You are a Financial Planner. Your client Prashant Pandey aged 35 years and works with an IT company earning Rs 15 lakhs per year. His wife Priti, aged 32 years, is a homemaker. They have one daughter aged 5 years. The couple requires your help to make some financial decisions. (You can make any assumptions to further build up your case.)

a) Prashant wants to buy a Pure Risk Life Insurance cover of Rs 1.5 crore. He is confused about whether he should buy a ULIP or a Term Plan. Recommend the product best suited for his requirement


Based on Prashant's requirement for a Pure Risk Life Insurance cover of Rs 1.5 crore, I would recommend that he opt for a Term Plan rather than a ULIP (Unit Linked Insurance Plan).

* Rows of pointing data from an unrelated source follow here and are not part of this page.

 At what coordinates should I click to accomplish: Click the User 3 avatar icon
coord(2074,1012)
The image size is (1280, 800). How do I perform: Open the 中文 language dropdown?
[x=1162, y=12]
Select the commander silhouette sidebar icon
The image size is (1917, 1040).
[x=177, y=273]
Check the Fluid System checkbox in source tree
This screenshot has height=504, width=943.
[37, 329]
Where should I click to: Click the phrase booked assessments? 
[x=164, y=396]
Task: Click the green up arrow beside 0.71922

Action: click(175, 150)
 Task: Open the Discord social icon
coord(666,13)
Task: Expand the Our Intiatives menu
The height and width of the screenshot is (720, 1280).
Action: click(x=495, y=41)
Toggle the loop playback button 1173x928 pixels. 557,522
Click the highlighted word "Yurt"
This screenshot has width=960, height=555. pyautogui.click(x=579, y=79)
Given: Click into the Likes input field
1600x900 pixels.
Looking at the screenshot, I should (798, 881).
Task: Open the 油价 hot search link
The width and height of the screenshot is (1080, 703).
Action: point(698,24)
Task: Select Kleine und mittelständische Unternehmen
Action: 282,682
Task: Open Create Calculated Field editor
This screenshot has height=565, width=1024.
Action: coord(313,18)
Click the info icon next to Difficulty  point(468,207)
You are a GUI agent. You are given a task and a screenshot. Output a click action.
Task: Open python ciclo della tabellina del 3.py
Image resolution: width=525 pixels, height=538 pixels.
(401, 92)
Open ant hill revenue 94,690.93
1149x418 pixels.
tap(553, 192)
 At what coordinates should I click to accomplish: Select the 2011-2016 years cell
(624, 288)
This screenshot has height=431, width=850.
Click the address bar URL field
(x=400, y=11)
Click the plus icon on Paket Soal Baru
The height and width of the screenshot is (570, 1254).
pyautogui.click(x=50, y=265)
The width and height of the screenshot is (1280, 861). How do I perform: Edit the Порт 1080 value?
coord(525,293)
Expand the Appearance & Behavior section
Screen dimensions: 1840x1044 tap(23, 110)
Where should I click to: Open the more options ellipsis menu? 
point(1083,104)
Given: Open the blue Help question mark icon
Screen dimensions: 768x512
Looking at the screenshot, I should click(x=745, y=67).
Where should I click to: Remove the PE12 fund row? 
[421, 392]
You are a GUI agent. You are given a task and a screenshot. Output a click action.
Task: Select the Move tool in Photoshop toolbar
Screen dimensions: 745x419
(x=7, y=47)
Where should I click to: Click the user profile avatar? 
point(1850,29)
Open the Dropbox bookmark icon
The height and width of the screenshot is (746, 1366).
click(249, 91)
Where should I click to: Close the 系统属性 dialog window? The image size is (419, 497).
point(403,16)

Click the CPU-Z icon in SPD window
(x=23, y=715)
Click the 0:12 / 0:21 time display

Here's why: Term Plan:

Coverage: A term plan offers pure life insurance coverage without any investment component. It provides a high sum assured for a specified term or duration.

Affordability: Term plans are generally more affordable compared to ULIPs as they don't have investment-related charges or fees.

Higher Coverage: Term plans allow individuals to secure a higher life cover at a relatively lower premium cost, ensuring adequate financial protection for their family in case of any unfortunate event.

Simplicity: Term plans are straightforward and easy to understand. The focus is solely on providing life insurance coverage, without the complexity of investment options or associated market risks.

Flexibility: Term plans offer flexibility in choosing the policy term, premium payment frequency, and additional riders for enhanced coverage (e.g., critical illness rider, accidental death benefit, etc.).

Financial Independence: By opting for a term plan, Prashant can allocate his resources separately for investments and ensure that his family's financial needs are adequately covered in the event of his demise.


ULIP (Unit Linked Insurance Plan):

Investment Component: ULIPs combine life insurance coverage with an investment component. A portion of the premium paid is allocated to various investment funds (equity, debt, or balanced), allowing policyholders to potentially earn returns.

Market-Linked Returns: ULIPs offer the opportunity for market-linked returns based on the performance of the chosen investment funds. However, this also exposes the policyholder to market volatility and associated risks.

Lock-in Period: ULIPs typically have a lock-in period of five years, during which the policyholder cannot withdraw funds without penalties. This limits liquidity and may not be suitable for Prashant's immediate life insurance coverage needs.

Charges and Fees: ULIPs often have various charges, including premium allocation charges, fund management charges, policy administration charges, and mortality charges. These charges can significantly impact the returns and reduce the overall value of the investment.

Complexity: ULIPs can be more complex compared to term plans, as they involve investment decisions and the need to monitor and manage the investment component of the policy.

Considering Prashant's primary objective of obtaining a Pure Risk Life Insurance cover of Rs 1.5 crore, a term plan would be the most suitable product for him. It provides cost-effective coverage, simplicity, flexibility, and a higher sum assured, ensuring financial security for his family in case of any unfortunate event. Prashant can separately allocate his resources for investment purposes, considering his long-term financial goals and risk tolerance. It's always advisable to carefully read and understand the policy terms and conditions, compare different insurers, and consult a financial advisor or insurance expert before making a final decision.